• _PAGE_:
----------
Don’t listen to the climate doomists

The “end times” narrative only benefits fossil fuel interests.

By Philippa Nuttall

On 25 April 2022 Australia’s public radio station replayed an interview with Jonathan Franzen in which the American author suggested we should resign ourselves to the climate crisis. “We literally are living in end times for civilisation as we know it… We are long past the point of averting climate catastrophe,” he intoned ominously.

He is not alone. Climate doomism is, in some circles, becoming the new climate scepticism. Instead of denying the existence of climate change there is an increasing trend to “portray climate change… as an essentially lost cause, a hopeless fight”, as the American climate scientist Michael E Mann writes in his excellent book The New Climate War.

While Franzen is no climate sceptic, such pessimist arguments play firmly into the hands of vested interests and make it easier for them to get away with business as usual. The clean-tech author Ketan Joshi describes doomism as “the new fossil fuel protectionism”, Mann notes. “Helplessness is the new message.” If the end of the world is coming anyway, why should politicians and industry support new technologies and ways of operating?
----------
• _INFORMATION SUPPLIED_:
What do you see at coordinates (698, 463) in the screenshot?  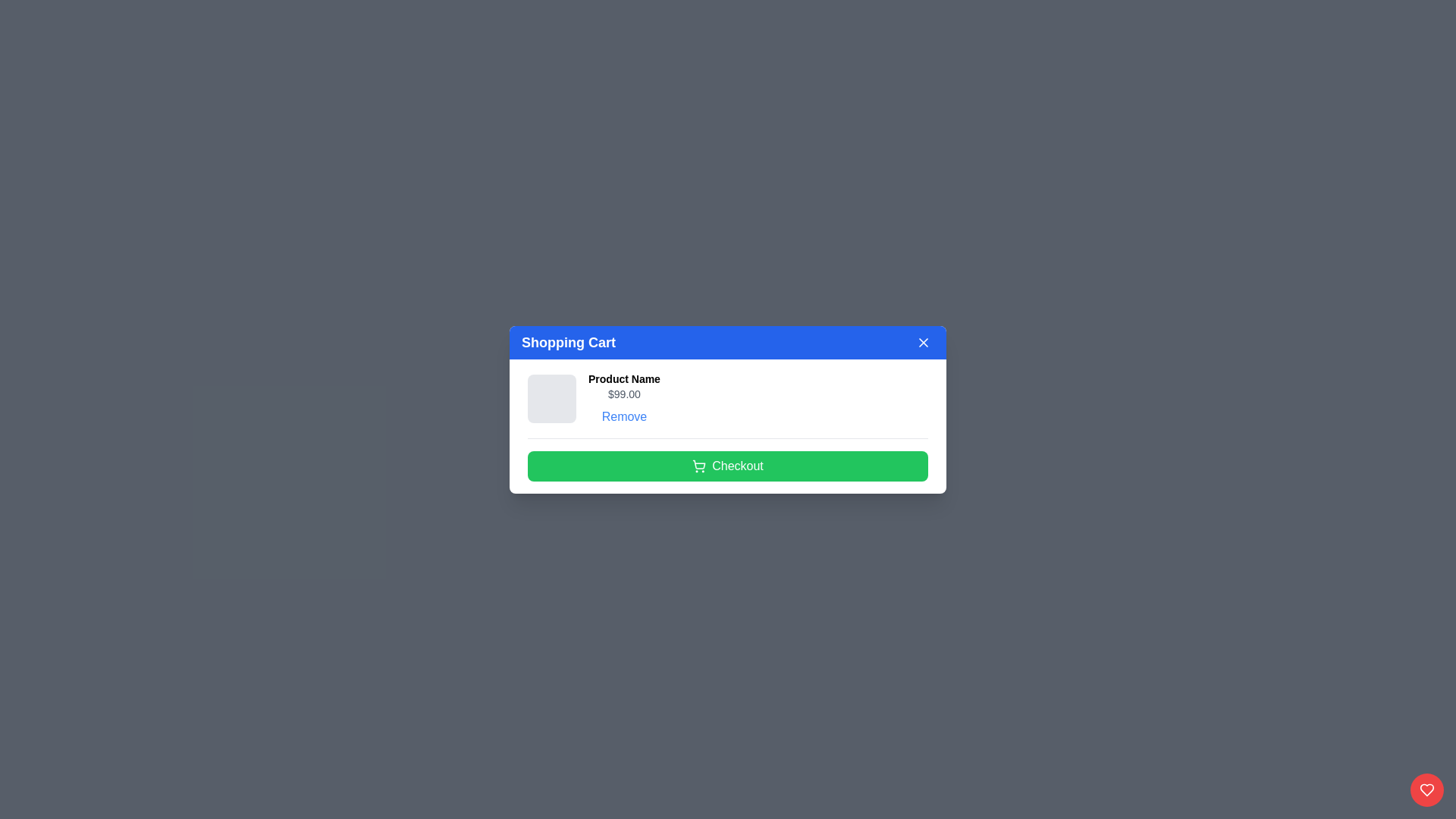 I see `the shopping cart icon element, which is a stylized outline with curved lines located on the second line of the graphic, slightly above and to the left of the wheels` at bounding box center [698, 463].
----------
• _WHAT THE TASK REQUIRES_:
Quote the passage of the climate doomism article from "He is not alone." to "New Climate War.". Rely only on the article about climate doomism, not on the data.

• _RESPONSE TO THE EXERCISE_:
He is not alone. Climate doomism is, in some circles, becoming the new climate scepticism. Instead of denying the existence of climate change there is an increasing trend to “portray climate change… as an essentially lost cause, a hopeless fight”, as the American climate scientist Michael E Mann writes in his excellent book The New Climate War.